Hallswood Animal Sanctuary, a local charity, have created a recycling program where by they can raise much needed funds to help save injured wildlife, poorly livestock and companion animals through things that would usually go in your household recycling or even landfill!
They have multiple drop-off points around Norwich, including Taverham Garden Centre, All Chapelfield Vet Branches and Companion Care Vets (Longwater & Sprowston Branches) to name a few.
There a number of things that you can recycle with them, but one of the main reasons that I wanted to bring this to your attention is that as pet owners and working with them daily, we use many food pouches that go straight into the bin once used. THIS CAN BE RECYCLED & RAISE FUNDS! It just seems so silly to put these in landfill when they could be used for so much good.
I am therefore hoping that many of you will stop throwing these away and take them to local drop-off points, or even leave them for us to donate in bulk for you.
For the full extensive list of things you can recycle at these points and for all of the current drop off points, click HERE. If you have any questions feel free to ask me or Hallswood directly – they’ll be so grateful for your support!

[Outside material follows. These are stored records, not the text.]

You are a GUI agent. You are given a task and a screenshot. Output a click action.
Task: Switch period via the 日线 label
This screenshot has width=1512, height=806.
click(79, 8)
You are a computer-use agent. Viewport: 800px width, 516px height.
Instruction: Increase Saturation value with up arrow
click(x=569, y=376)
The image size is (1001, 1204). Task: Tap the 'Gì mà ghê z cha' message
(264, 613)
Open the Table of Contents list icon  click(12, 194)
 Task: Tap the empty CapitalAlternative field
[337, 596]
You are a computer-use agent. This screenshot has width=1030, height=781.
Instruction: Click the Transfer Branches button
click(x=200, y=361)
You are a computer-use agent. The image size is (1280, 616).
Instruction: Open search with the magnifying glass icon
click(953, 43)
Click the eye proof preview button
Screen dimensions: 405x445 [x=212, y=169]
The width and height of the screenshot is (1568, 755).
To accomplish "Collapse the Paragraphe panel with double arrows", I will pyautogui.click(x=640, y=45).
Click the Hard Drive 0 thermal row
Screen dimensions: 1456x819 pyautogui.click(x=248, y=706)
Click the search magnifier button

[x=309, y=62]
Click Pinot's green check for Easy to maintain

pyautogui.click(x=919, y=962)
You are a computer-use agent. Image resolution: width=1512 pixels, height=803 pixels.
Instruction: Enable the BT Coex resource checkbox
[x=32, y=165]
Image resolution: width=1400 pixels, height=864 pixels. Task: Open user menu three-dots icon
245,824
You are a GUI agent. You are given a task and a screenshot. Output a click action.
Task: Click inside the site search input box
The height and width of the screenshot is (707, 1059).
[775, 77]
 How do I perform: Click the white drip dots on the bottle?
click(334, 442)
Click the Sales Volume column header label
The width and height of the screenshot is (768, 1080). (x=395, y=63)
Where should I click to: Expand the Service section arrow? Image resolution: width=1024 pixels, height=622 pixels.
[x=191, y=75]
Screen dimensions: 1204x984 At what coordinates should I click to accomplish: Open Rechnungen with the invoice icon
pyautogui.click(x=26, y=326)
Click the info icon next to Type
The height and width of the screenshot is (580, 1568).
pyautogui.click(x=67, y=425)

Yellow Dog UK is a registered charity created to bring awareness to dogs who need space, this is a campaign close to my heart both personally and professionally.
There are many reasons why a dog may need space, and these could include:
have health issues or be recovering from surgery.
be a rescue dog being rehabilitated. The world can be a very scary place for these dogs.
be in training, and so needs to be focused without distractions.
have had a bad experience with another dog or is not the kind of friendly dog which always want to say “hello!”
be a bitch may be in heat.
be very old and arthritic.
be nervous or shy of other dogs which cause it stress.
If you see a dog with a yellow ribbon, bandana or similar on the lead or the dog, this indicates the dog needs some space. Please respect this and avoid both yourself and your dog approaching them – the amount of space they require will vary so work on the side of caution and give them some time to move out of the way. This makes all parties have a more relaxed and enjoyable walk. We work with dogs that come from many backgrounds that all benefit from the Yellow Ribbon; some are rescued, have lacked socialisation early on, or have had terrible encounters and so are nervous and possibly reactive now.
This includes my own dog Henry, he is a rescue and had not been well socialised. He is fine with those that he knows, or those I introduce him too, but is very unpredictable with approaching new dogs, and is wary of unfamiliar people. Unfortunately he has been targeted by a few ‘local’ dogs whom have all repeatedly tried to attack him – he is now very judgmental of dogs that look like those, the trauma has stuck. We work on his confidence daily and he has gotten so much better since we moved to a new area which is more remote, but still benefits from having a yellow ribbon when walking in busy place. We also had many run-ins with owners letting their large dogs run up to and try to initiate rough play with him whilst be was recovering from spinal surgery and on his yellow lead. Please bare in mind whilst you are out walking that not everyone wants to socialise and that we shouldn’t try to enforce this on someone, everyone has the right to walk their dog without fear.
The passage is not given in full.